TRANSCRIPT: What if my parents don’t support my interracial marriage?

May 1, 2015

Daniel Patterson: Welcome back to the Questions and Ethics program with Russell Moore. I’m Daniel Patterson, and Dr. Moore, today we have a question from a listener who sent in and said, “I’m engaged. We are an interracial couple, but we are dealing with parents who disagree strongly with our engagement.” How would you counsel them to deal with a situation like that?

Russell Moore: Well, I mean the first question that I would have is do they disagree with the engagement because they are an interracial couple? It may be that—I mean that question could mean that they disagree with the engagement for other reasons, and you would want to say what are those reasons? So, if the parents are saying we disagree with this marriage because we don’t think that the person you are marrying is of good character, well, you ought to take that into consideration. If the parents are saying we disagree with this engagement because you are not willing or capable to support yourselves. We don’t trust that. Well, then that is something to take into consideration.

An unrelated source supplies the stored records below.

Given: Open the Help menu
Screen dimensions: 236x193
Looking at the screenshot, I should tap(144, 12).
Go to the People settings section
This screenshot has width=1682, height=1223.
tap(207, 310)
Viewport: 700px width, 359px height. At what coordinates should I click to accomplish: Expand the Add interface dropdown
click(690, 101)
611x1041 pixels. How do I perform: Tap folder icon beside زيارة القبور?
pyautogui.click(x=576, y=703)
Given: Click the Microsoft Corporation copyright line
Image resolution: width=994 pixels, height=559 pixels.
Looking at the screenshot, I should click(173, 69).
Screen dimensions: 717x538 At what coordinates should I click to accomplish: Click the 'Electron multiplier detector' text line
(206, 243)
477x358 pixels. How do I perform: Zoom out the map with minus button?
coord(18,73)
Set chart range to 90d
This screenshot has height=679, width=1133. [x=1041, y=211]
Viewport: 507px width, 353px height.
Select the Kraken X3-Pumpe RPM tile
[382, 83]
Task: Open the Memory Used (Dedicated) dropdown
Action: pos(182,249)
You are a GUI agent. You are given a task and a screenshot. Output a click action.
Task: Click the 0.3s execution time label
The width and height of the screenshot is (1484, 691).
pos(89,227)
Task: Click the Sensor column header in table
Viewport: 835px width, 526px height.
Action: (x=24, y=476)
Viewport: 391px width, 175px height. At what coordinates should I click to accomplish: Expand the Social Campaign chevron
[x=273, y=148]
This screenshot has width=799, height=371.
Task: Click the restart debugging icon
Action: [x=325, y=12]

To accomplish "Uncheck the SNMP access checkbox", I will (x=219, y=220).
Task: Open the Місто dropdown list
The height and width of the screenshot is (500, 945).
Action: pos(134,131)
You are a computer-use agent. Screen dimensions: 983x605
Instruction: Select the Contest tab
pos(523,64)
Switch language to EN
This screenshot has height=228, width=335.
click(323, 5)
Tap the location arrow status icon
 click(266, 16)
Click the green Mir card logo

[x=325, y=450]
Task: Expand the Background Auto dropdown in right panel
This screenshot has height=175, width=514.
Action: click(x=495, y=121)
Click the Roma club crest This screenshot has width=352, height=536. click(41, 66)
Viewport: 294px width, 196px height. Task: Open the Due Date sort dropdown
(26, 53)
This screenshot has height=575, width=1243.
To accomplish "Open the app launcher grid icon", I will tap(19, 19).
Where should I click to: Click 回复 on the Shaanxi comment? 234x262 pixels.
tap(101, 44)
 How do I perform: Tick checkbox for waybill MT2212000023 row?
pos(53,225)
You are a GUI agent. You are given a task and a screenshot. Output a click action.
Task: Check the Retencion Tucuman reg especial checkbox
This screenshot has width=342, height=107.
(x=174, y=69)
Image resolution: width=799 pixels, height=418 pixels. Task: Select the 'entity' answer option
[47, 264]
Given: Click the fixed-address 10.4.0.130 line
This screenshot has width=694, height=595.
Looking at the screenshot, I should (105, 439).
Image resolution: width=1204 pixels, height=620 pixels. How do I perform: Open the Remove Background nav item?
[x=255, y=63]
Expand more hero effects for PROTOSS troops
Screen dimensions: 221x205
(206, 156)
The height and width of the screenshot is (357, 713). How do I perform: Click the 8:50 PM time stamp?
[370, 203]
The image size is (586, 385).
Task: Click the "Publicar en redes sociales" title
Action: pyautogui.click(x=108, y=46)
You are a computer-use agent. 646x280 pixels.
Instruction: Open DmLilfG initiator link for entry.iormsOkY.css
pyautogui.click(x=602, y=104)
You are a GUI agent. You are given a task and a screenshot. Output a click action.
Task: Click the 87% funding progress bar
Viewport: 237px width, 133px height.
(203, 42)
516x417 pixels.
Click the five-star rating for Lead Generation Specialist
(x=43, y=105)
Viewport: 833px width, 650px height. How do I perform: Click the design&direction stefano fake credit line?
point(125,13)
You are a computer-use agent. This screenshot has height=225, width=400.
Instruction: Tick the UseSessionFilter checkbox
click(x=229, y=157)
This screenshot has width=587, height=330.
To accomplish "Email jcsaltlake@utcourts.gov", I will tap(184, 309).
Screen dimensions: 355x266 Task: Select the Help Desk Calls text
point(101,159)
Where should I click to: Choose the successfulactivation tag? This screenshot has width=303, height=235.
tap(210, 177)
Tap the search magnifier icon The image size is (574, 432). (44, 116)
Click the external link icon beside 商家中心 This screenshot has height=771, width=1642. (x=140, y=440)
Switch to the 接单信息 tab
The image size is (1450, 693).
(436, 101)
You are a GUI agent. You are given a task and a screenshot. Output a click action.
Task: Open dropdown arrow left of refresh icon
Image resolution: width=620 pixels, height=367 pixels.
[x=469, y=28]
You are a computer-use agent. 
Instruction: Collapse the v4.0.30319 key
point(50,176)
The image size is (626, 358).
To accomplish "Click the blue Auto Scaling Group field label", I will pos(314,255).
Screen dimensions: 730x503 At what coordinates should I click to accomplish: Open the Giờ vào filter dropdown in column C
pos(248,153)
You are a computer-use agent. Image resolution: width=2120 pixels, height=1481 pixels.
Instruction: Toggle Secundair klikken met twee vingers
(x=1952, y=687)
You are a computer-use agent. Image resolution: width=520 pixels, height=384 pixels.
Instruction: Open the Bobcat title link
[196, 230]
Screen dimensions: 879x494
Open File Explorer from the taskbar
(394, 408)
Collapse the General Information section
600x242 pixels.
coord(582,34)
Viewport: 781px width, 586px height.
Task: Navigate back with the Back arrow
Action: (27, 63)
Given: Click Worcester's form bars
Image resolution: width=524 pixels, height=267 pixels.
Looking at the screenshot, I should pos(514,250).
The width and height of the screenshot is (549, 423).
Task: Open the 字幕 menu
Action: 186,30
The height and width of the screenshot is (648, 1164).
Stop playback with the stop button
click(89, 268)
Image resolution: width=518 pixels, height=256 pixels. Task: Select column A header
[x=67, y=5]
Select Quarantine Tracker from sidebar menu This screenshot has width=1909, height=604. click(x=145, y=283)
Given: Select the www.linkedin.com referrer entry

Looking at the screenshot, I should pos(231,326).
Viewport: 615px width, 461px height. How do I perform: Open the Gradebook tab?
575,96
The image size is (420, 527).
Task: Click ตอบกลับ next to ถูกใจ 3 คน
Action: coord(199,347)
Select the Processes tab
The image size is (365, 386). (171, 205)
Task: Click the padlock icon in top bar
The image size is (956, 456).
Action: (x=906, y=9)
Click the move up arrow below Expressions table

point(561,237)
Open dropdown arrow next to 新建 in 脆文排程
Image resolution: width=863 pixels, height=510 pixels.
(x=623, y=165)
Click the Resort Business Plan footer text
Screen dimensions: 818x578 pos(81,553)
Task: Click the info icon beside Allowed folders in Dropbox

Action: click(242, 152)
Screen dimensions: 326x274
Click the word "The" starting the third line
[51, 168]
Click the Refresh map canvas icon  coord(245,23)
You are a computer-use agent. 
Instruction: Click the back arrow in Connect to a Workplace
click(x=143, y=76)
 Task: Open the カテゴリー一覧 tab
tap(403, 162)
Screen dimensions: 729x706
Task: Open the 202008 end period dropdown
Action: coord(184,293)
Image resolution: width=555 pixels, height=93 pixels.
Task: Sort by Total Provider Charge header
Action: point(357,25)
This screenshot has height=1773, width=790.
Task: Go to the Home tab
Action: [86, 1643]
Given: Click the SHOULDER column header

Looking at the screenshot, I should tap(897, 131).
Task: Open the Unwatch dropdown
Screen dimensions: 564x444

But if their objection is because you are interracial—which is what I’m assuming is the case—then the way I would handle that is first of all to recognize your parents are wrong in this. And the people who would object to an interracial marriage on the basis of Bible verses are misinterpreting the Bible verses to the point of textual harassment. The scripture never forbids interracial marriage. What the scripture forbids are the Israelites marrying the foreign women of the Canaanites because of the pull into idolatry. That is not what is happening in an interracial marriage. The equivalent is marrying outside of the faith.

And the same thing is true when we look at what the scripture speaks about this—we have Moses, a Semitic man, marrying a Cushite woman. And the problem in the scripture is with Miriam when she starts murmuring against, and the people who start murmuring against Moses for that sort of marriage. The problem is not with Moses.

So, your parents are in the wrong on this if they are using Bible verses in that way.

They are also wrong if they are using that old chestnut of an argument well, it’s going to be really difficult for you and really difficult for the children. You have parents who are making things difficult on you. They are using bigotry in order to keep you away from bigotry. That’s a nonsensical sort of an argument.

I think the way that you need to handle this is you have two conflicting principles here—honor father and mother, and leave father and mother and cleave to one another and become one flesh. Now, honor father and mother is not unlimited. That does not mean unlimited submission to parental authority for the rest of your life, obviously. Scripture speaks in strikingly different terms from that. And so the leaving the father and mother in this case is going to mean saying to your parents I am disappointed in you that you have this bigoted view toward my future husband or wife simply because of ethnicity. And if your parents or parents-in-law are Christians, I think it’s a good opportunity to call them to repentance on that and talk about the sort of carnal divisions that they are making that are not made in scripture.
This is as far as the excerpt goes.